The gain-of-function mutation of proto-oncogenes to oncogenes leads to increase in amount of proto-oncogene’s protein product or permanently activated proteins.
This will result in uncontrolled cell division, possibly leading to cancer.
Gain-of-function mutation result in a dominant allele as the effect of the normal allele is masked by the mutated allele. Only one allele of a gene needs to be mutated to have an effect.
o E.g. Ras gene codes for Ras protein, is a G protein that relays a signal from growth factor receptor on cell surface membrane to a cascade of protein kinases which result in normal cell division.
(r) Describe the development of cancer as a multi-step process that includes accumulation of mutations, angiogenesis and metastasis.

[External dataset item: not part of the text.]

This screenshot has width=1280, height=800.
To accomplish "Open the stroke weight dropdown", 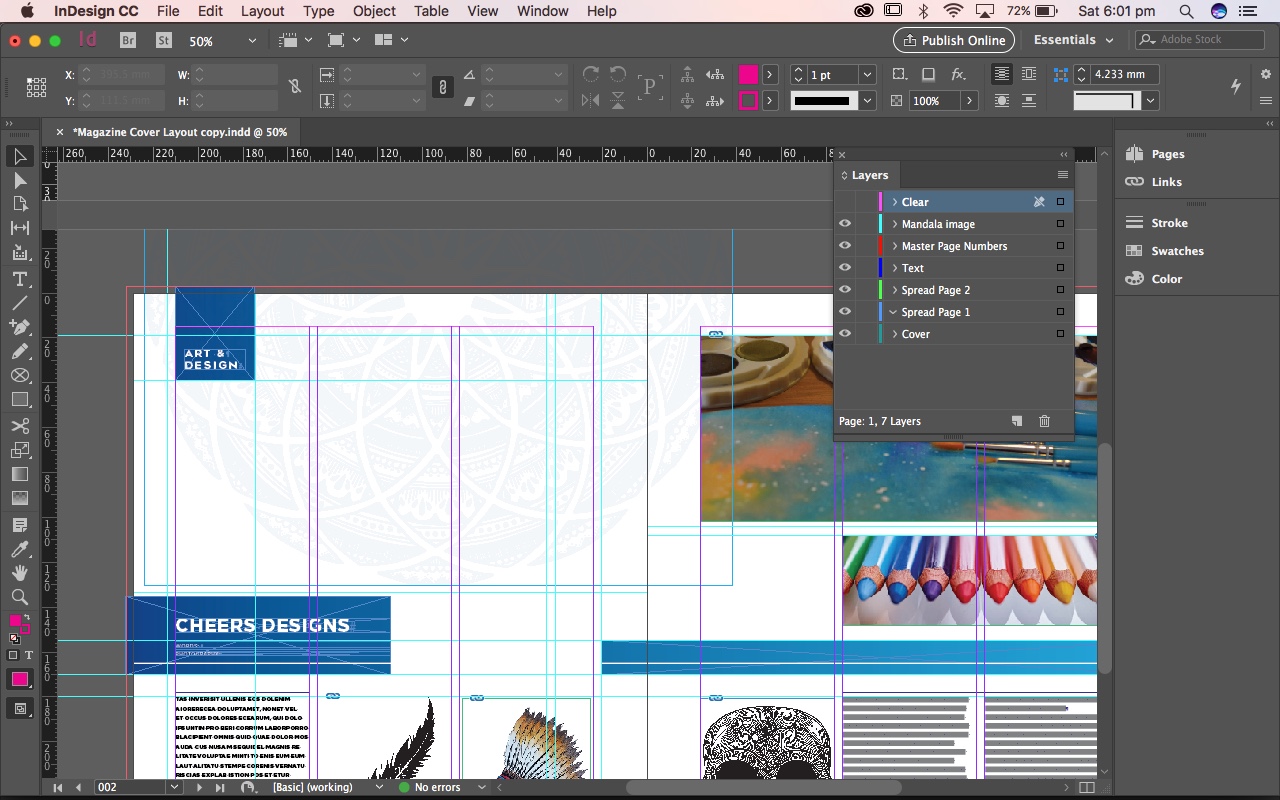I will click(867, 74).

When the control of the cell cycle is defective, cells divide uncontrollably. These cells are called cancer cells.
Cancer cells exhibit a loss of anchorage dependence.
Cancer cells exhibit a lack of density-dependent inhibition.
As a result, a clump of overlapping cells is formed called tumour.
Multi-step process of cancer development
Several mutations must occur for a cell to become fully cancerous.
Cancer results from an accumulation of mutations and mutations occur throughout life.
A person may inherit a form of one or more genes that makes him or her more likely to develop a specific type of cancer. On top of this, he or she may acquire other mutations because of exposure to cigarette smoke, excess sunlight, or viruses. These usually result in the appearance of at least one active oncogene and the mutation or loss of several tumour-suppressor genes.
Furthermore, since mutant tumor-suppressor alleles are usually recessive, in most cases mutations must knock out both alleles in a cell’s genome to block tumor suppression. On the other hand, alleles of oncogenes are usually dominant.
In many malignant tumors, the gene for telomerase is activated. This enzyme prevents the shortening of telomeres during DNA replication. Production of telomerase in cancer cells removes a natural limit on the number of times the cells can divide.
These mutations result in the uncontrolled proliferation of cells forming tumour.
Tumour angiogenesis is required before tumours can grow beyond a few millimetres in diameter. This is the process by which new blood vessels sprout and grow from pre-existing vessels in the surrounding normal tissues. This allows nutrients to be brought to tumour cells in order to facilitate their growth
After angiogenesis has occurred, cancer cells invade surrounding tissues.
The cancer cells then enter the circulatory system, and metastasize to distant sites.